Likewise the Spirit also helps in our weaknesses. For we do not know what we should pray for as we ought, but the Spirit Himself makes intercession for us with groanings which cannot be uttered. Now He who searches the hearts knows what the mind of the Spirit is, because He makes intercession for the saints according to the will of God.”—Romans 8:26-27 (NKJV)

I’ve prayed some pretty foolish prayers. When things haven’t gone my way, I’ve lashed out in my prayers and cursed the people who’ve let me down or hurt me. When I’ve felt defeated and depressed, I’ve asked the Lord to end my life. When I’ve let go of faith and picked up doubt, I’ve asked the Lord to prove Himself to me in wild ways. 

My responses to natural, human occurrences have often been caused by my ability to only see through the lens of my blurred and narrow perspective. When I have a problem, it’s rare that I know the best solution immediately, and that is reflected by my prayers. The same goes for Jonah. He was so over his situation that He asked the Lord to take his life, saying it was better to die than live (Jonah 4:3).

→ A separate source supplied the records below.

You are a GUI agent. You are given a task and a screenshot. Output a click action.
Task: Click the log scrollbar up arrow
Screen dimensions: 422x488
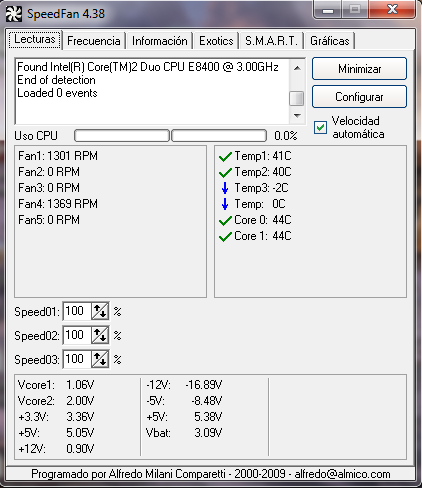pos(297,68)
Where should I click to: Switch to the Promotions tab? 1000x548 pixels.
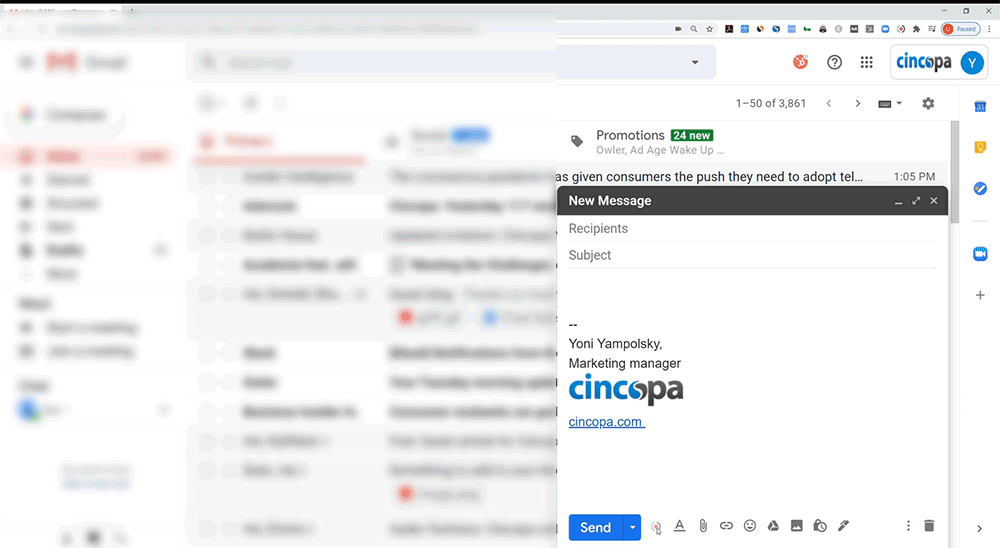tap(630, 135)
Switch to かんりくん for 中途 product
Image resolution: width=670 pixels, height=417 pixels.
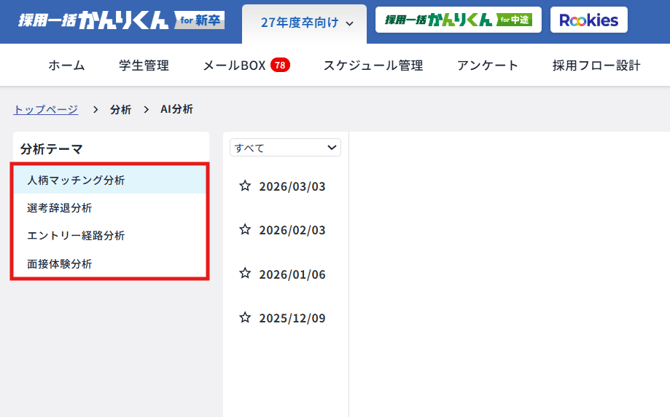458,20
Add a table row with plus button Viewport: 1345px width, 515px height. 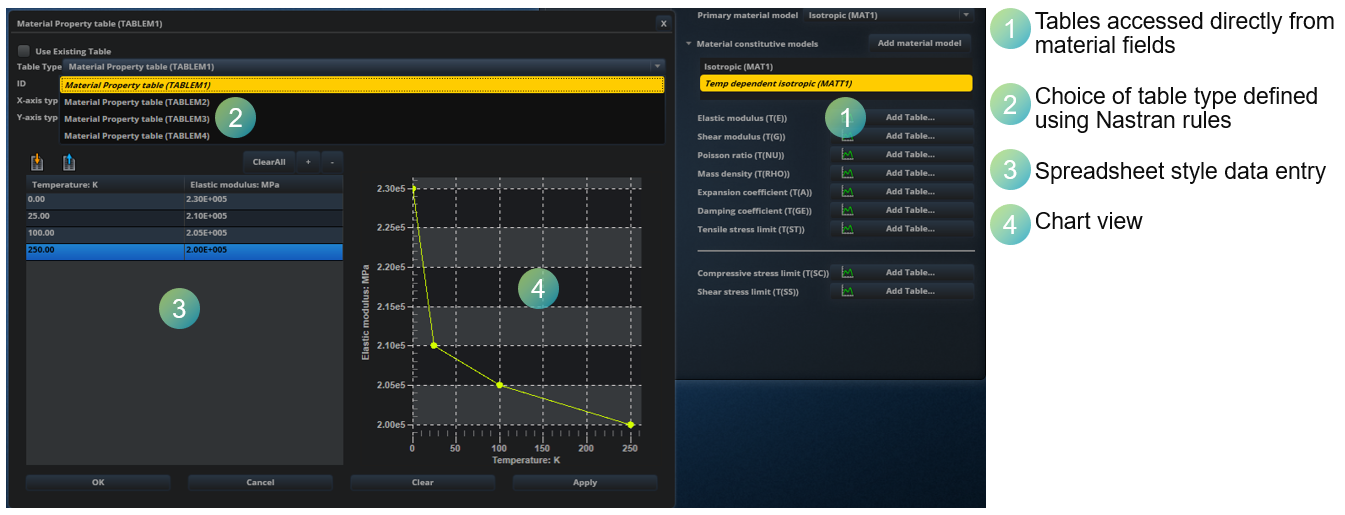308,162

How many of us have prayed for things that we know we shouldn’t be praying for, but we just don’t know how else to pray? Thankfully, the Lord doesn’t hold it against us. Instead, He constantly extends mercy through His Spirit—specifically, through His own prayers for us. He already knows the best solution. He promises us in Romans 8 that His Spirit joins us and intercedes for us in prayer.

Interceding is intervening, or mediating, on behalf of another to alter a result. Does He do this in a forceful fashion? Is He changing our course of events to make us miserable? No, never. Instead, He does it as a friend, helping us to see the situation clearly, guiding us into perfect prayers that help us rather than hurt us (Jeremiah 29:11).

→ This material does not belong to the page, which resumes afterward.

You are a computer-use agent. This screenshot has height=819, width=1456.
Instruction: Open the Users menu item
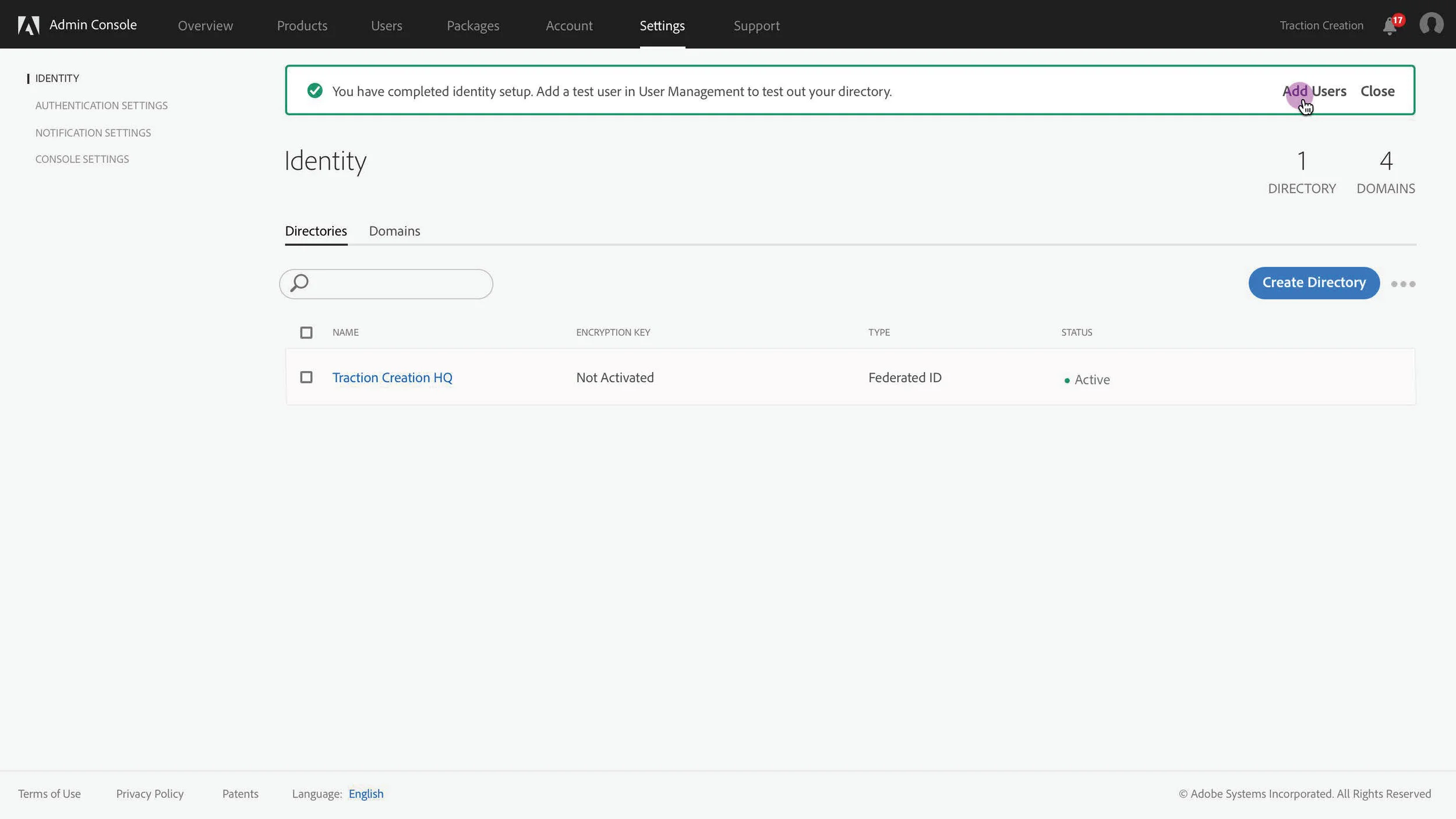[386, 26]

So, how do we live knowing this? We come to Him with the good and the bad, expecting Him to shape our prayers. While we may not see or hear His interceding, we can be assured that it is happening, and we will begin to see the evidence as our prayers are either answered or unanswered. Whether the outcome is how we planned or not, we can be sure that He is working in our midst, making all things new (Revelation 21:5).

DIG: Read Jeremiah 29:11 and Revelation 21:5.

Discover: How do you pray? With preconceived notions and requests alone or with the openness and vulnerability to have your prayers changed?

Display: Spend time with the Holy Spirit. Ask Him to show you how He has shaped your prayers over the years. Reflect on times that your prayers have been both answered and unanswered. Based on the promise He’s given to us that He is interceding for us and is working things together for our good, what conclusions can you draw? How has your life been changed for the better, and how can you offer Him more of your heart and mind?